Off work late? Hungry, but too tired to cook? Try 30 to 40 olives. 30 to 40 olives: an easy weeknight dinner. eat them directly out of the jar with your fingers. you will certainly not regret eating 30 to 40 olives.
That much all at once and you’ll probably shit your pants.
More generally sodium increases your blood pressure and water retention, both of which can be bad, depending on your health situation, but are primarily uncomfortable for young, healthy people.
There is no research that links sodium to blood pressure, just an old unproven hypothesis (based on the idea that salt increases the density of water in the test tube) and a lot of advertising
I found 85 studies (in a meta analysis) that link them here. If you disagree, you can just say so though, you don’t need to hide it in a question. I would have given you a source the first time if I knew it was more than just curiosity.
It is a mess and those confounding factors do muddy things to a degree. That’s the benefit in a meta analysis, but of course if you put garbage data in, you get garbage data out.
The study you posted is brutal about studies that suggest that salt is not bad for you. It’s a pretty aggressive call out of industry sponsored “scientists” who publish ill-supported findings suggesting salt isn’t bad for people. I deliberately tried to find a less incendiary link, so as not to put you on the defensive. I’m not sure what you’re saying with it, but this now feels more like the Socratic method to me.
I think I am arguing that though people talk as if salt is a settled issue it really isn't
I don't think one can say anything about the safety of salt other than that some is needed, too much is bad.

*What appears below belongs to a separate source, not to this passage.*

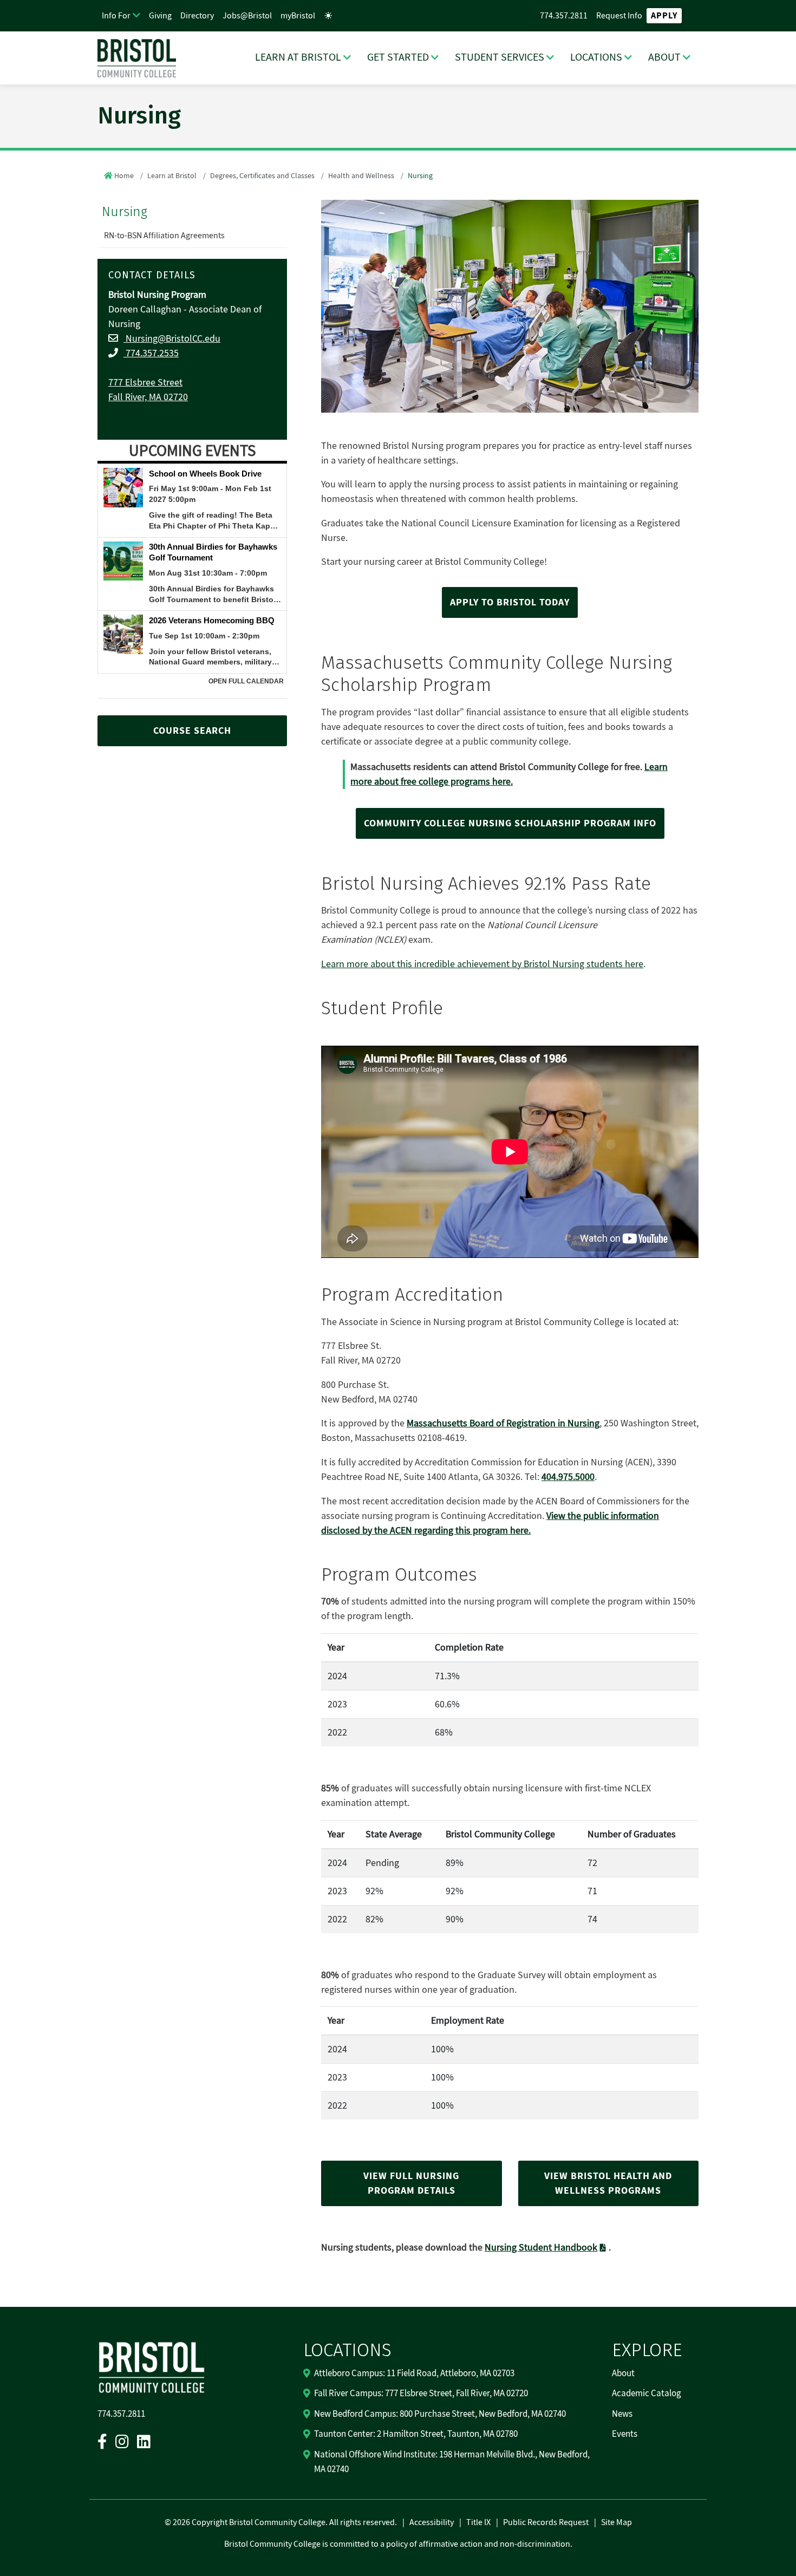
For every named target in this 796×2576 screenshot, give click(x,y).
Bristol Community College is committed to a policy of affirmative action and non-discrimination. (398, 2544)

I feel like salt should be easy since it tastes good until a point, then it tastes terrible, which suggests our bodies know how much we need, but for some reason there are monied interests trying to find proof that all salt is bad, competing with others trying to find how much is safe, how much is needed
That study suggests salt is a settled issue and claims the only financial interests are food companies trying to make salt more acceptable. I don’t think it’s very good evidence for your argument.
Who would financially benefit from the salt recommendations being artificially low?
I love olives. I didn't think you could have too many olives.
Once, on my honeymoon, I was at an expensive buffet. I found out just how many olives is too many olives. It was something like 35. More than that many olives is too many olives.